__Instructions to follow__
All of the entries need to be copied character for character.

__Pixel coordinate grounding data__
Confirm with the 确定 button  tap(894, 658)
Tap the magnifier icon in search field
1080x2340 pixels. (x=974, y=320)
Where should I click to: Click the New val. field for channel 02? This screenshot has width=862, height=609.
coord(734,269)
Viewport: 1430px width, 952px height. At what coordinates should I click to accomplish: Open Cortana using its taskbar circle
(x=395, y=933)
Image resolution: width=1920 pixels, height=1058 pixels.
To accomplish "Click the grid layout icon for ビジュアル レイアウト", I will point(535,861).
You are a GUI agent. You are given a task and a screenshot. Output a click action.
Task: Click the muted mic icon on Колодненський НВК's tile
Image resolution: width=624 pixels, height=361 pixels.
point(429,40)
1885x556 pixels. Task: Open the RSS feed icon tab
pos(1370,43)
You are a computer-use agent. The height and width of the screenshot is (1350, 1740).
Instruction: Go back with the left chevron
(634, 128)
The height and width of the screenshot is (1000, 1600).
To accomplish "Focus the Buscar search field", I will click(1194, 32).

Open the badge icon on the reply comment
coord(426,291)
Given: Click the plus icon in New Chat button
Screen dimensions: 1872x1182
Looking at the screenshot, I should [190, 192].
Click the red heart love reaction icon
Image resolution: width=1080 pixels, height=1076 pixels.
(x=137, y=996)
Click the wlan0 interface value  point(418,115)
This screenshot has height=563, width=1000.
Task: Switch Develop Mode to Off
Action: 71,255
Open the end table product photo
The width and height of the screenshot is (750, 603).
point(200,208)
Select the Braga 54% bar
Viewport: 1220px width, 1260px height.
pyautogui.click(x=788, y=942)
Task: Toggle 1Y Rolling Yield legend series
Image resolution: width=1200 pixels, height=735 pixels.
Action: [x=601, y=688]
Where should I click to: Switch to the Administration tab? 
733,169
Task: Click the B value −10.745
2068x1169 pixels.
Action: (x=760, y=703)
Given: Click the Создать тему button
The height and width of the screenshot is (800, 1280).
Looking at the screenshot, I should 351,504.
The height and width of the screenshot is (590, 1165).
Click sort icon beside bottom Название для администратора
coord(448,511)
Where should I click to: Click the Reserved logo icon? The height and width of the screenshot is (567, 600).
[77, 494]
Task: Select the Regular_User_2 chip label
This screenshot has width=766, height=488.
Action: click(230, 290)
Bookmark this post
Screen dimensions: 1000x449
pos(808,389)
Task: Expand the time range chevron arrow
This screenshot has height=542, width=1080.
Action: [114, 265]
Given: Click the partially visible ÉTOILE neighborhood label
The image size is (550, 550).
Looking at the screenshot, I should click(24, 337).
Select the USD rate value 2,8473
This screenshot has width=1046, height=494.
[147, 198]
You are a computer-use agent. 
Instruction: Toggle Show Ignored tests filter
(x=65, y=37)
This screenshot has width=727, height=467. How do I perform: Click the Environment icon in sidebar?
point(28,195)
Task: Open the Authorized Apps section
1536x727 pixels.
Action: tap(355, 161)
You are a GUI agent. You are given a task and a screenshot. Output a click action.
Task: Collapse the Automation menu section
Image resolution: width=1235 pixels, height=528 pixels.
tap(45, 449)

__Expected answer__
Confirm with the 确定 button  tap(894, 658)
Tap the magnifier icon in search field
1080x2340 pixels. (x=974, y=320)
Where should I click to: Click the New val. field for channel 02? This screenshot has width=862, height=609.
coord(734,269)
Viewport: 1430px width, 952px height. At what coordinates should I click to accomplish: Open Cortana using its taskbar circle
(x=395, y=933)
Image resolution: width=1920 pixels, height=1058 pixels.
To accomplish "Click the grid layout icon for ビジュアル レイアウト", I will point(535,861).
You are a GUI agent. You are given a task and a screenshot. Output a click action.
Task: Click the muted mic icon on Колодненський НВК's tile
Image resolution: width=624 pixels, height=361 pixels.
point(429,40)
1885x556 pixels. Task: Open the RSS feed icon tab
pos(1370,43)
You are a computer-use agent. The height and width of the screenshot is (1350, 1740).
Instruction: Go back with the left chevron
(634, 128)
The height and width of the screenshot is (1000, 1600).
To accomplish "Focus the Buscar search field", I will click(1194, 32).

Open the badge icon on the reply comment
coord(426,291)
Given: Click the plus icon in New Chat button
Screen dimensions: 1872x1182
Looking at the screenshot, I should [190, 192].
Click the red heart love reaction icon
Image resolution: width=1080 pixels, height=1076 pixels.
(x=137, y=996)
Click the wlan0 interface value  point(418,115)
This screenshot has height=563, width=1000.
Task: Switch Develop Mode to Off
Action: 71,255
Open the end table product photo
The width and height of the screenshot is (750, 603).
point(200,208)
Select the Braga 54% bar
Viewport: 1220px width, 1260px height.
pyautogui.click(x=788, y=942)
Task: Toggle 1Y Rolling Yield legend series
Image resolution: width=1200 pixels, height=735 pixels.
Action: [x=601, y=688]
Where should I click to: Switch to the Administration tab? 
733,169
Task: Click the B value −10.745
2068x1169 pixels.
Action: (x=760, y=703)
Given: Click the Создать тему button
The height and width of the screenshot is (800, 1280).
Looking at the screenshot, I should 351,504.
The height and width of the screenshot is (590, 1165).
Click sort icon beside bottom Название для администратора
coord(448,511)
Where should I click to: Click the Reserved logo icon? The height and width of the screenshot is (567, 600).
[77, 494]
Task: Select the Regular_User_2 chip label
This screenshot has width=766, height=488.
Action: click(230, 290)
Bookmark this post
Screen dimensions: 1000x449
pos(808,389)
Task: Expand the time range chevron arrow
This screenshot has height=542, width=1080.
Action: [114, 265]
Given: Click the partially visible ÉTOILE neighborhood label
The image size is (550, 550).
Looking at the screenshot, I should click(24, 337).
Select the USD rate value 2,8473
This screenshot has width=1046, height=494.
[147, 198]
You are a computer-use agent. 
Instruction: Toggle Show Ignored tests filter
(x=65, y=37)
This screenshot has width=727, height=467. How do I perform: Click the Environment icon in sidebar?
point(28,195)
Task: Open the Authorized Apps section
1536x727 pixels.
Action: tap(355, 161)
You are a GUI agent. You are given a task and a screenshot. Output a click action.
Task: Collapse the Automation menu section
Image resolution: width=1235 pixels, height=528 pixels.
tap(45, 449)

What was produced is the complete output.